O Victor é um primeiro passo para aplicação de inteligência artificial no STF. Acredito que seja preciso informar a todas as partes quando o sistema atua, mesmo que em fase de teste, e também que haja uma impugnação específica já que não deixa de ser um ato processual.
A pandemia da covid-19 acabou acelerando o processo de digitalização da Justiça Brasileira, processo esse que já estava em andamento e bastante acelerado. Como o Brasil se posiciona em relação a outros países no uso de tecnologias e inteligência artificial nas suas cortes?

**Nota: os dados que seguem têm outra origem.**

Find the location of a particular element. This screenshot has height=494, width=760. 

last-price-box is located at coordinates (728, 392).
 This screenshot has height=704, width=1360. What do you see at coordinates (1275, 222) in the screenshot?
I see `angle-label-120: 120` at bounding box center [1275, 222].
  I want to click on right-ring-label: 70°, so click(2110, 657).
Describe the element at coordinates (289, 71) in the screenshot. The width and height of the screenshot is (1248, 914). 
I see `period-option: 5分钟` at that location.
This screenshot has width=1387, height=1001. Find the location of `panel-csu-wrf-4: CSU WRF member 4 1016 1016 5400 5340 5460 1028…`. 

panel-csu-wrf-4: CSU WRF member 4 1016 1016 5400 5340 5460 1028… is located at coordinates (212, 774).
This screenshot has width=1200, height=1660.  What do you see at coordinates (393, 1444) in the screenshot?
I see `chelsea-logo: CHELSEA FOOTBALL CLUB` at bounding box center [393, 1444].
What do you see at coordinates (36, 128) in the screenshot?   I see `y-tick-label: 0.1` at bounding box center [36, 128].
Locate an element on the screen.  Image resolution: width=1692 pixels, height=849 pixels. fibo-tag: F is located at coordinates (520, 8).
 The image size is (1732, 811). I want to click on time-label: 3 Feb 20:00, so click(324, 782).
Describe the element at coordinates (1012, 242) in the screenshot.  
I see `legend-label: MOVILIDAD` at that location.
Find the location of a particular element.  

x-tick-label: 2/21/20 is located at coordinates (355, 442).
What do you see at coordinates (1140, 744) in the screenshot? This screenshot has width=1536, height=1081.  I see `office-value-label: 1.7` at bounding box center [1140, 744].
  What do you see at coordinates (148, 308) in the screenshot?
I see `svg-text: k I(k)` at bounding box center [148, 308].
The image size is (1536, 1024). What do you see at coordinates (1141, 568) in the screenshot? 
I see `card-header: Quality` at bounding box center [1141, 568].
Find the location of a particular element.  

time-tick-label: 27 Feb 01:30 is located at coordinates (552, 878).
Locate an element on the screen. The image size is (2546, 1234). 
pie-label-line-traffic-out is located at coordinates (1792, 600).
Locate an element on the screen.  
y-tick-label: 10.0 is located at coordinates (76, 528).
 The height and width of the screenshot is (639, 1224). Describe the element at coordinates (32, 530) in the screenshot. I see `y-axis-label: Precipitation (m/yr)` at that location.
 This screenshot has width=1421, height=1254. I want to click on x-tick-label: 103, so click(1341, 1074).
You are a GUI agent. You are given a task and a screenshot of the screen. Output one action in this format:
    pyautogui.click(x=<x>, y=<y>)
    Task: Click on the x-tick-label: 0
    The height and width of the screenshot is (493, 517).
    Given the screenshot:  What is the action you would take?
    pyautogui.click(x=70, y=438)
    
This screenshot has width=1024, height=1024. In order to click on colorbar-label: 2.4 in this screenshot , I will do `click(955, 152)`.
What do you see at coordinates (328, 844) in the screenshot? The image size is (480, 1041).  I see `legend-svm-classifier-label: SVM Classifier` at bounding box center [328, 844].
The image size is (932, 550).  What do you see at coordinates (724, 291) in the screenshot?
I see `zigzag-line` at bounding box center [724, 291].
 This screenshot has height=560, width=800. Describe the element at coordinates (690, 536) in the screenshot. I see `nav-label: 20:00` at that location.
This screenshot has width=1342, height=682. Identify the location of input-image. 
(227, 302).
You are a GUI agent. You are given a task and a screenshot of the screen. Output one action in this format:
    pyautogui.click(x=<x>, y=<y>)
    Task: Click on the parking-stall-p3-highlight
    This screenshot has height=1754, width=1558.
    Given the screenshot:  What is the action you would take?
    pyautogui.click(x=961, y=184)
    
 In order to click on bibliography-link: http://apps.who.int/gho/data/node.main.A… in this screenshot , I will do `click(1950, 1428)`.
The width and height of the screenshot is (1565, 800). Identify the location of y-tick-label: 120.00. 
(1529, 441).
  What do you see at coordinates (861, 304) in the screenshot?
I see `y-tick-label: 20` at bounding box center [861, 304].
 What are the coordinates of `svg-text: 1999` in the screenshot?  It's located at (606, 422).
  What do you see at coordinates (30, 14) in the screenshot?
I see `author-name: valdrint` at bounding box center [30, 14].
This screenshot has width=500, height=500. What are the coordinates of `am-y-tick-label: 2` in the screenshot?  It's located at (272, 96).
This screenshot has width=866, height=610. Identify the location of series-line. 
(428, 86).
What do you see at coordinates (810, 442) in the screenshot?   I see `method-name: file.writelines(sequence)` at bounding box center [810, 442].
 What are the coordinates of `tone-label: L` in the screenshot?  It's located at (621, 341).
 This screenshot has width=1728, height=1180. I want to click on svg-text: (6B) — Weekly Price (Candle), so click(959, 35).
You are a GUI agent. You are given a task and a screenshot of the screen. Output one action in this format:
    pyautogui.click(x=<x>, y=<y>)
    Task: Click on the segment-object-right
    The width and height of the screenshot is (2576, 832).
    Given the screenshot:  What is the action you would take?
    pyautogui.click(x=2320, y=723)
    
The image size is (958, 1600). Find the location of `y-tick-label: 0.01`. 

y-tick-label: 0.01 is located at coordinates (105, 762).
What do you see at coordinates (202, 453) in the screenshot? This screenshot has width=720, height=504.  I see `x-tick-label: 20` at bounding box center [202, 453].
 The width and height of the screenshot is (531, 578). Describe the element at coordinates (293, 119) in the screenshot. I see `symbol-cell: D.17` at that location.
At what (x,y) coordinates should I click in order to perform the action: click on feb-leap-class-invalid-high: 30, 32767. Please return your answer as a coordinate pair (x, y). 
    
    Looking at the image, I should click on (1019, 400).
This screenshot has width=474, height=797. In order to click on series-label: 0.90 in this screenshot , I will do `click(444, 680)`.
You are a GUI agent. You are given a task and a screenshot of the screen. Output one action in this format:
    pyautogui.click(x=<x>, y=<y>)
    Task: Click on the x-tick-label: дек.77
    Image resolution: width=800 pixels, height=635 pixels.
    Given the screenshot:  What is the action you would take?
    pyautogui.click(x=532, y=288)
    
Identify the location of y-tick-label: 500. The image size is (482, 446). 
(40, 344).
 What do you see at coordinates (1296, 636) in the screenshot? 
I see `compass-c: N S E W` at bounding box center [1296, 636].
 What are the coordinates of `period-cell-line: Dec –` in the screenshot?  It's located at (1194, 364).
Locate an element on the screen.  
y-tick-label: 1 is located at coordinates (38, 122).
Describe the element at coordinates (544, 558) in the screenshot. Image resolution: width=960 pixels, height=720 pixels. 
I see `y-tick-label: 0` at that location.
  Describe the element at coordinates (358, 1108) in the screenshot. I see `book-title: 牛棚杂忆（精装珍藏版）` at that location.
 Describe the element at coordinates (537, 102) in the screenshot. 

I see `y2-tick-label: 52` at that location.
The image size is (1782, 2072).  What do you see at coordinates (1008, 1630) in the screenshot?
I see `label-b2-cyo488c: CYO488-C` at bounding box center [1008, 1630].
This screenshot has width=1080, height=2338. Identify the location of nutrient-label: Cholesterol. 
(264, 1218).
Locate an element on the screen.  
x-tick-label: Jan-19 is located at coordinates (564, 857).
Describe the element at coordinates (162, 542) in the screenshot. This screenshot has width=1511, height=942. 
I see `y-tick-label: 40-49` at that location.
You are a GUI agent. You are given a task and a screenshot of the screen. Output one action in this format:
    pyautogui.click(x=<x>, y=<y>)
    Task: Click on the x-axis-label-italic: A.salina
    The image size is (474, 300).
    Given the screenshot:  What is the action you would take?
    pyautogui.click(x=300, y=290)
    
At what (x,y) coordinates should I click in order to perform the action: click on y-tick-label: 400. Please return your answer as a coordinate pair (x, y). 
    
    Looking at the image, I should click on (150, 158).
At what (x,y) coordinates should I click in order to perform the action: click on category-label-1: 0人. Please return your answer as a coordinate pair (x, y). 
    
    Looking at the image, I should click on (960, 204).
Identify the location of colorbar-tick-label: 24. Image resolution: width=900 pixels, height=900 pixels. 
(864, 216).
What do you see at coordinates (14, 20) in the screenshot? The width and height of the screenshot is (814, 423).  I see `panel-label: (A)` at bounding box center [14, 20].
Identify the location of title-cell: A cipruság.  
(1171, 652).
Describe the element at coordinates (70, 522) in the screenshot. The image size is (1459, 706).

O Brasil, certamente, é protagonista dessa transformação do judiciário a partir de tecnologia. É uma grande referência mundial no assunto com um posicionamento comparável à Estônia e à China, na minha visão. A Estônia sofreu uma transformação digital em todas as instâncias do governo e do judiciário. Tem uma iniciativa arrojada que é a criação do primeiro robô juiz que vai decidir causas de pequeno valor. Já a China, que também enfrenta uma grande litigância como o nosso país, desenvolveu as “smart courts”. A principal experiência internacional de uso de TI em uma Suprema Corte é do Brasil: o robô Victor, do Supremo Tribunal Federal. Eu, particularmente, não conheço nenhuma experiência parecida com essa em nenhum outro país.